- Work order
Each line with the word "icon" must appear in the answer, copied from the records.

- Entries supplied
---------------
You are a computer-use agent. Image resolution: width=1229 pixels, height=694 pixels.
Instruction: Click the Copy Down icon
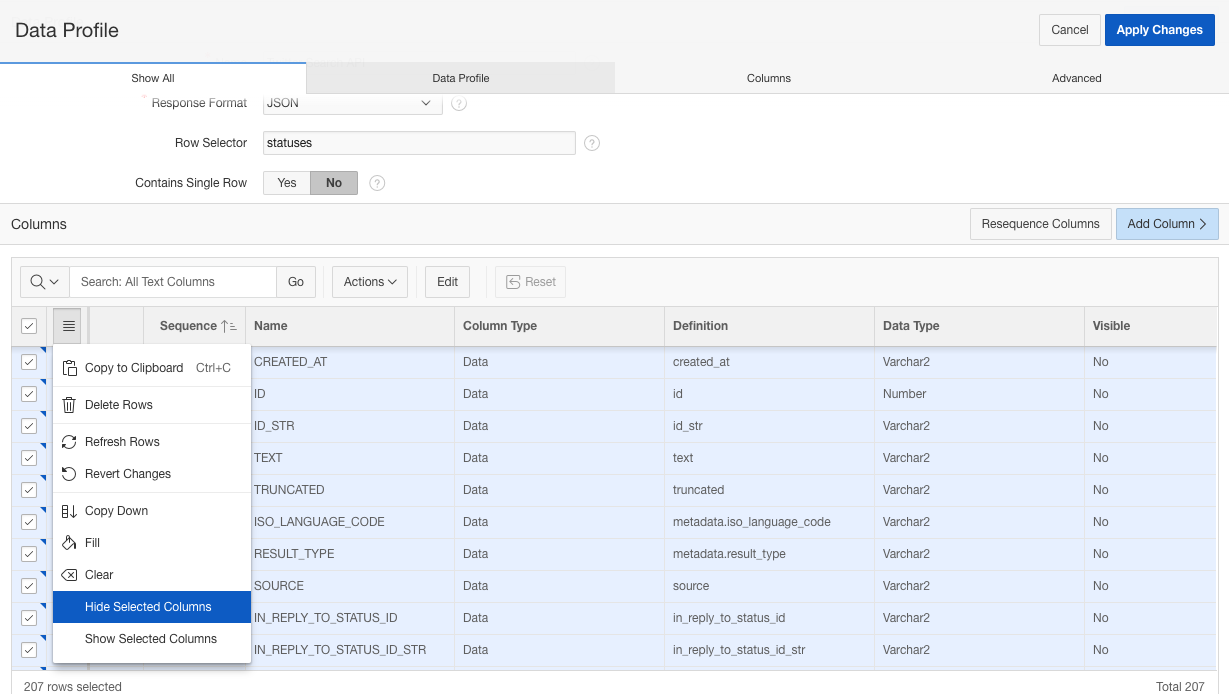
---------------
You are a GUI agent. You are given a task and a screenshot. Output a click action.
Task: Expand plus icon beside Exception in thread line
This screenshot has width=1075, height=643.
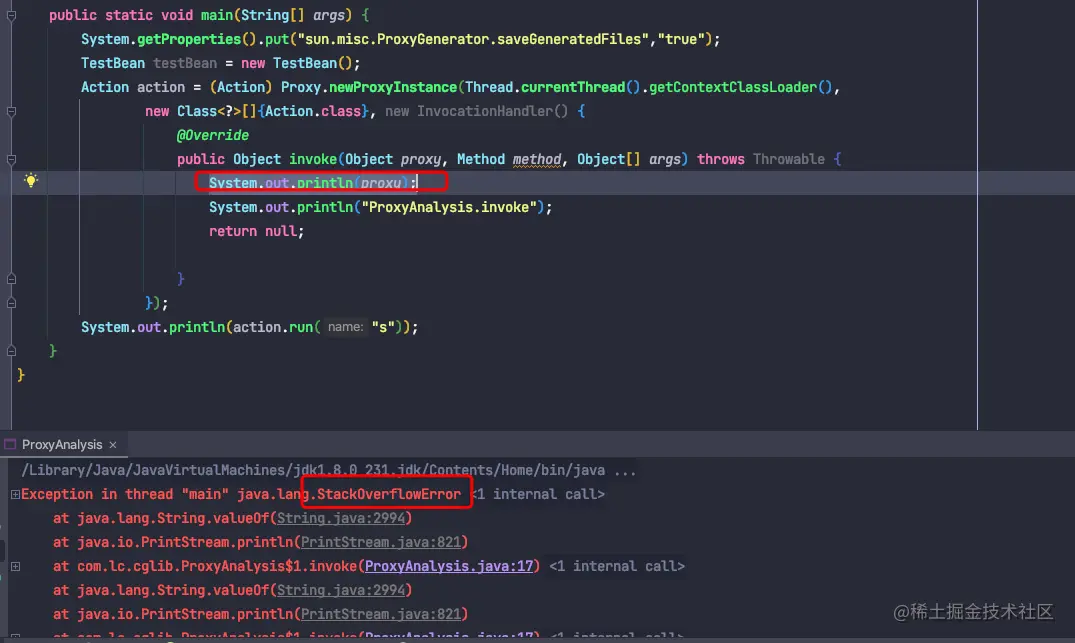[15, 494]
---------------
- Exercise response
Instruction: Click the Copy Down icon
Task: Expand plus icon beside Exception in thread line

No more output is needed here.